Along with every other form of diversity, what would it look like for the church to pursue economic diversity? What would it look like for rich and poor to co-exist in the life of a congregation, so that those surface differences would remain just that?

It’s a difficult challenge. Third Presbyterian Church in Rochester, where I am privileged to serve, seeks to address the despairing impact of poverty through housing and hunger ministry, through educational ministry in public schools, through direct service and efforts to change the economic status quo. Yet as important as those programs and efforts are, they rarely take the next step of engaging the poor in the journey itself.

Our presbytery recently closed a congregation called Calvary-St. Andrew’s Presbyterian Church. We are attempting to resurrect mission and ministry in its former building. What I loved about Calvary-St. Andrew’s was that it was one of the few congregations I’ve ever experienced where there was no distinction in participation and membership between those with financial means and those without. No distinction. That caused people to recalibrate expectations all over the place. And such recalibration was very good.

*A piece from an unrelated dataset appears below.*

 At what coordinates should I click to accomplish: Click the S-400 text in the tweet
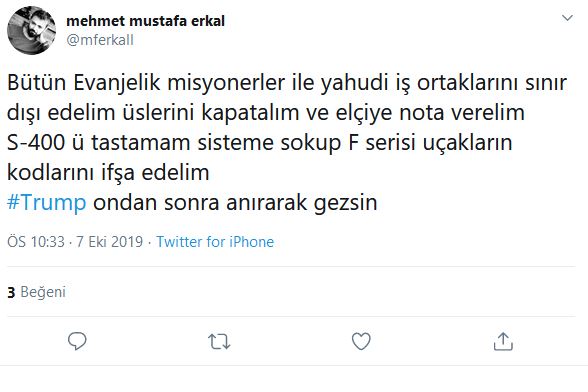point(36,143)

What would it look like for more of us – congregations in rural settings, in suburban and urban ones as well – to embrace the vision of seeking true economic diversity? Can we imagine and envision it? Can we move beyond whatever barriers that we’ve constructed within our own spirits and within our own congregations?

Paul wrote in Galatians: “There is no longer Jew or Greek, there is no longer slave or free, there is no longer male and female; for all of you are one in Christ Jesus.”

What if we simply extended that metaphor to say “there is no longer rich or poor…”

Bill Briggs modelled that vision for me long ago, and then lived that vision in his ministry. I am grateful for that witness. May we “raise hopes for better conditions and provide people with opportunity for a decent living.” And having done that, may our congregations and communities reflect the true diversity and full hospitality that God dreams for us all.


John Wilkinson is pastor of Third Presbyterian Church in Rochester, NY. He has been active on the presbytery and national levels, including on the Strategy Team for NEXT Church, and loves our connectional culture and confessional legacy.